I don't know. I doubt they hung people on crosses, that appears to be a much later Christian concept.

OK...... what about stakes..... the translation that the JWs prefer? It does seem like extra trouble, the cross-member, but... if it would delay death by up to three days, and cause maximum humiliation and agony, those b-stards might have thought it all to be worthwhile.
 

Sabour

Well-Known Member
OK...... what about stakes..... the translation that the JWs prefer? It does seem like extra trouble, the cross-member, but... if it would delay death by up to three days, and cause maximum humiliation and agony, those b-stards might have thought it all to be worthwhile.

Ther is a contradiction in the bible of whether crucifixion was on a cross or a tree.
 

Jayhawker Soule

-- untitled --
Premium Member
Yeah......No probs...... It's mentioned in some of my HJ books.
Thanks for the quote. What does this suggest to you about the narrative found in Mark 15?

Surprised at you.... not knowing about this.
And I'm surprised that you find the references worthy of comment. I'm trying to determine if you honestly believe that you're doing much beyond muddying the waters with idle speculation.
 

Sleeppy

Fatalist. Christian. Pacifist.
Your analogy is wrong. 'Sacrifice' analogy would mean that you dropped the hat and left it there.

No. The sacrifice is analogous to dropping the hat, period. Or even lending my hat.


To make it even simpler..

When an investor invests into a company, they sacrifice out of their own resources. Even when there is a return from that sacrifice, the original circumstance is still considered to be sacrificed for that of the new circumstance.

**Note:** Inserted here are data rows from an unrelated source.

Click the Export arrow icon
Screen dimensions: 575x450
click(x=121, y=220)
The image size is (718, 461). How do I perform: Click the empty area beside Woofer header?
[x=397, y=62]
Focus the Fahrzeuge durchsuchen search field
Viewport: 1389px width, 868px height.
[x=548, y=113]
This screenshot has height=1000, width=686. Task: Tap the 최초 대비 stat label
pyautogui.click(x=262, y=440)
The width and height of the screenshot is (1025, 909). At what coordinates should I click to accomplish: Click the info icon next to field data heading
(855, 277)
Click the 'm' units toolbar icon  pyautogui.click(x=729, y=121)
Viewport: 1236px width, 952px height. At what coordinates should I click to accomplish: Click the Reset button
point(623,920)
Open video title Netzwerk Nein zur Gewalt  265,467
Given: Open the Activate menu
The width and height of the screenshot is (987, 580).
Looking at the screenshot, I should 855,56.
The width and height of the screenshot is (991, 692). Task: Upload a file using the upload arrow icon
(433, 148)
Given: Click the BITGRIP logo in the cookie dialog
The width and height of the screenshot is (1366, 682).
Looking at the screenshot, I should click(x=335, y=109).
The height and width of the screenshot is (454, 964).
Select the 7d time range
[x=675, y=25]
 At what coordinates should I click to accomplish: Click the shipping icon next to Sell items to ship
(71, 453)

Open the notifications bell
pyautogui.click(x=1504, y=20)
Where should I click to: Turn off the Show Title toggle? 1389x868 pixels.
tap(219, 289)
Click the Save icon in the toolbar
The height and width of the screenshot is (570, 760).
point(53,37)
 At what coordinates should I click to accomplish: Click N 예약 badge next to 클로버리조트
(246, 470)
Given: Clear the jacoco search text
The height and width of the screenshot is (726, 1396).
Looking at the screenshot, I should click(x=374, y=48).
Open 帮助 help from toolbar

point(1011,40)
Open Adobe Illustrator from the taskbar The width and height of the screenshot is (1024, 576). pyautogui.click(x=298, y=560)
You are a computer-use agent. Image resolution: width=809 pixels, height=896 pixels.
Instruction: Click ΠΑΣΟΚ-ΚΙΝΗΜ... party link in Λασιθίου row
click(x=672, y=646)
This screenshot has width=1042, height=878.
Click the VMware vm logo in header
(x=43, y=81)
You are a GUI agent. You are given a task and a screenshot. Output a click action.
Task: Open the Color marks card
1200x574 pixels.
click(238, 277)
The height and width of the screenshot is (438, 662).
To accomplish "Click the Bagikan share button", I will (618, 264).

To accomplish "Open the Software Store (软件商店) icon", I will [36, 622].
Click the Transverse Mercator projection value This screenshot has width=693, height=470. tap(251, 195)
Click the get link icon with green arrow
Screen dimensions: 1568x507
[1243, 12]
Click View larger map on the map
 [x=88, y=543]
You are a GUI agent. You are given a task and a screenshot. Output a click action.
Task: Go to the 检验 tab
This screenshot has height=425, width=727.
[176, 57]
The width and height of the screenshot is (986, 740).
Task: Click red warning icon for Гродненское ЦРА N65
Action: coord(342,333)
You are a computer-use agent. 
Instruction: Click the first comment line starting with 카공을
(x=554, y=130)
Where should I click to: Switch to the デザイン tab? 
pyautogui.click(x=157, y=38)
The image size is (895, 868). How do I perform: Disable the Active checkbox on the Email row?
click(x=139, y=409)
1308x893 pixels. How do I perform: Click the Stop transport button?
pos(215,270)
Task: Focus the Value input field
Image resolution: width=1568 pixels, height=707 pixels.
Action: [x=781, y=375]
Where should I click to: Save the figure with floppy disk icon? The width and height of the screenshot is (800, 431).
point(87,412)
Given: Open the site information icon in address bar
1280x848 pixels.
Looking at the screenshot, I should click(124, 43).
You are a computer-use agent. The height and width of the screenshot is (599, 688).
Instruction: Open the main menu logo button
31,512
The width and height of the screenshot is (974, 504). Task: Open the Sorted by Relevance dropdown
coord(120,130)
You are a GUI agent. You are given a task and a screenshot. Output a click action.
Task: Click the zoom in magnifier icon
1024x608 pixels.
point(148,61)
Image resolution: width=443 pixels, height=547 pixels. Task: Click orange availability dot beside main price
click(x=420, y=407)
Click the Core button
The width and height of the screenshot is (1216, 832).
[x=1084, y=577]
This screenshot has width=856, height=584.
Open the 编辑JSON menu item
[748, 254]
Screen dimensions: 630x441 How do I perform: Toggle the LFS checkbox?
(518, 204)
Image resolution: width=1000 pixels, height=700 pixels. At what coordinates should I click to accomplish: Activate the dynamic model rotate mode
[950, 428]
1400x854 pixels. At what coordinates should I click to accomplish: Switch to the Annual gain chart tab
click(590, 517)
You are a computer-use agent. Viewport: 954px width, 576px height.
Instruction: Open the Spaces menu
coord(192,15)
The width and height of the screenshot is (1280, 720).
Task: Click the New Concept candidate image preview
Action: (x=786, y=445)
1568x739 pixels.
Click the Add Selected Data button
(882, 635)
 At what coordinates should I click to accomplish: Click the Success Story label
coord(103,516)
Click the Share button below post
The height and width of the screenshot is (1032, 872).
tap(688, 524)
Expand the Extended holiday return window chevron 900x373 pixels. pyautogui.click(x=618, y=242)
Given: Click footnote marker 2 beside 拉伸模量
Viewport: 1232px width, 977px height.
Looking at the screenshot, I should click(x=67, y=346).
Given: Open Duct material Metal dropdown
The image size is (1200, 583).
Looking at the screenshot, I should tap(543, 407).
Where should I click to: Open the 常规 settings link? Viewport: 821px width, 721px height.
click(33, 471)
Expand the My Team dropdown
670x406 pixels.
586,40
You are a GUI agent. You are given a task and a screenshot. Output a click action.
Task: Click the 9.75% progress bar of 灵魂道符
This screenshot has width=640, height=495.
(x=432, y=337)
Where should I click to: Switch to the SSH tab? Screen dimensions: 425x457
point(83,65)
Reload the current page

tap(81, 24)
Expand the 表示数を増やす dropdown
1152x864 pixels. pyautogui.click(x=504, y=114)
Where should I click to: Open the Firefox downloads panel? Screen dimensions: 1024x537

--I understand you are firm in the idea that sacrifice is permanent, but it is nowhere in any definition. Sacrifices, more often than not, involve an exchange. Jesus exchanged several things at death; for example, he is no longer physically on the Earth. Obviously, Jesus' physical nature was sacrificed and taken from Earth-- regardless of whether Jesus received a greater return from his initial investment.